**Your objective**: Repeat verbatim each line from the line with "You are a computer-use" to the end of the entries. Pictures do not belong in the copy.

(Pixel coordinate grounding data)
══════

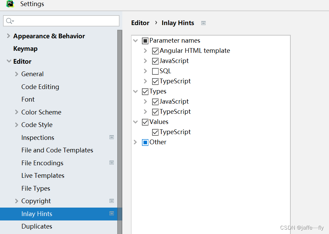Viewport: 329px width, 234px height.
Task: Click the icon next to File Encodings
Action: point(111,163)
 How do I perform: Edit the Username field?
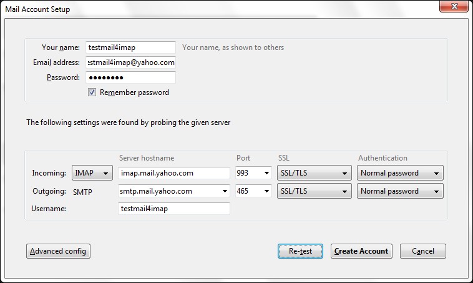[x=174, y=209]
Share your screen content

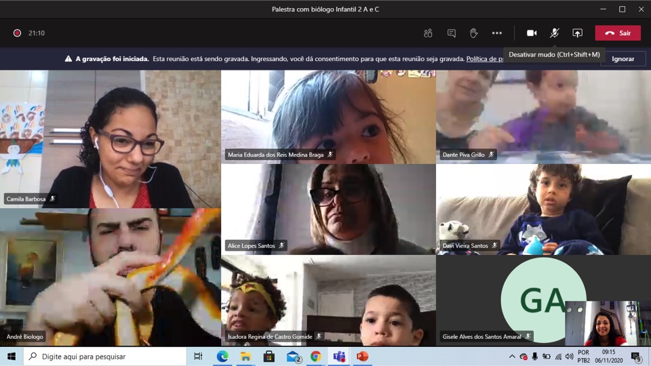coord(577,33)
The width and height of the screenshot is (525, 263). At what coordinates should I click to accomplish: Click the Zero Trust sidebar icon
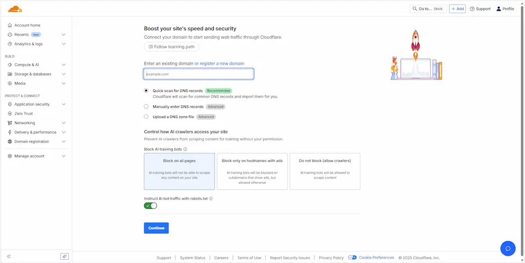(x=10, y=113)
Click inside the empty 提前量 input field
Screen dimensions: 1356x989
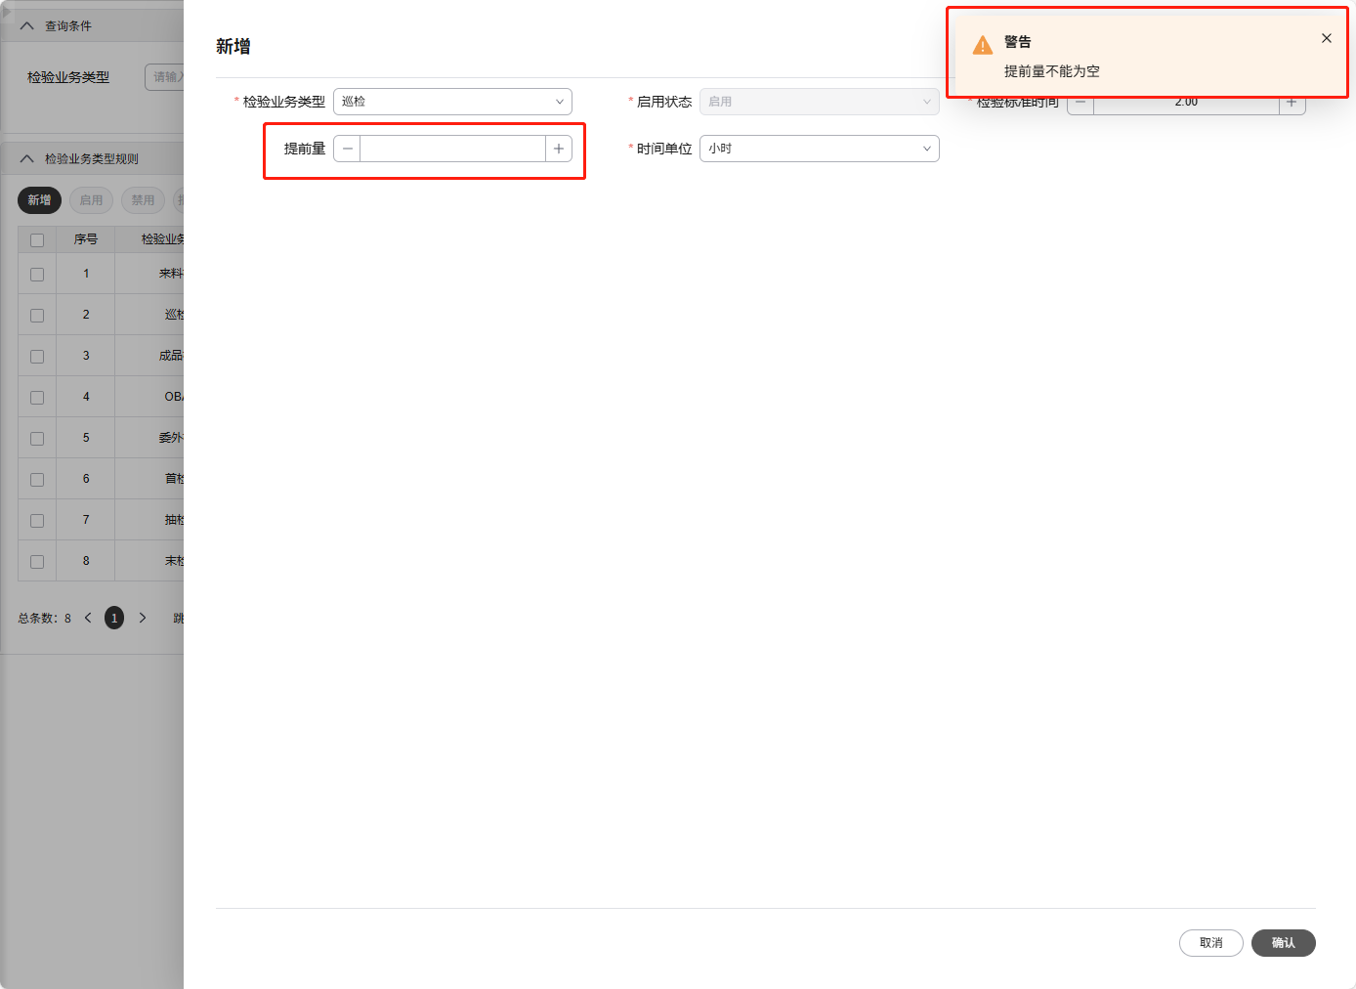tap(451, 148)
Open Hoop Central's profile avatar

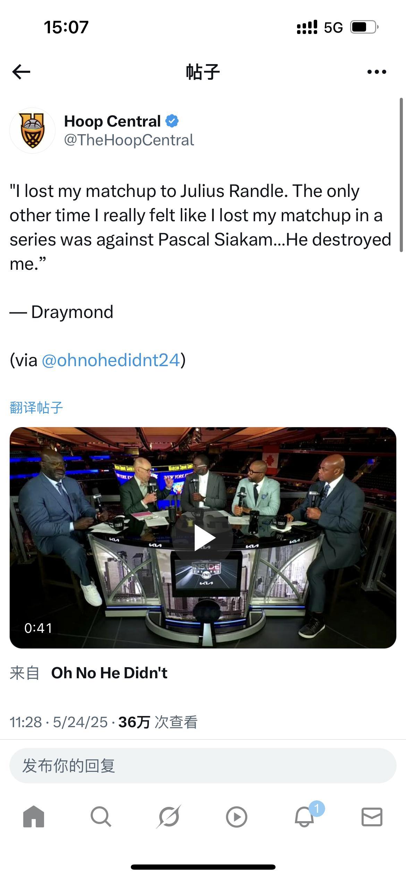[x=33, y=130]

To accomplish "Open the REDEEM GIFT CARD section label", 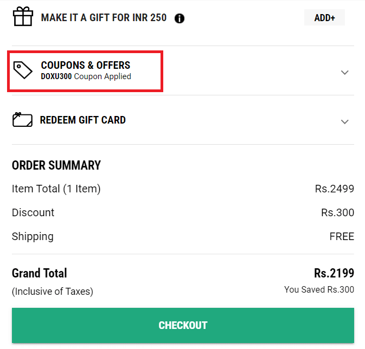I will (x=83, y=120).
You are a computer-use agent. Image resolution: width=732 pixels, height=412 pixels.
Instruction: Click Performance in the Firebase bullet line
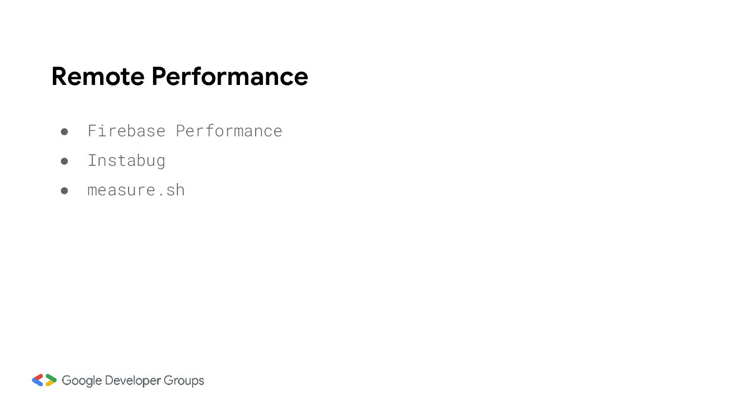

══════

**Output for this exercise**:
You are a computer-use agent. Image resolution: width=732 pixels, height=412 pixels.
Instruction: Click Performance in the Firebase bullet line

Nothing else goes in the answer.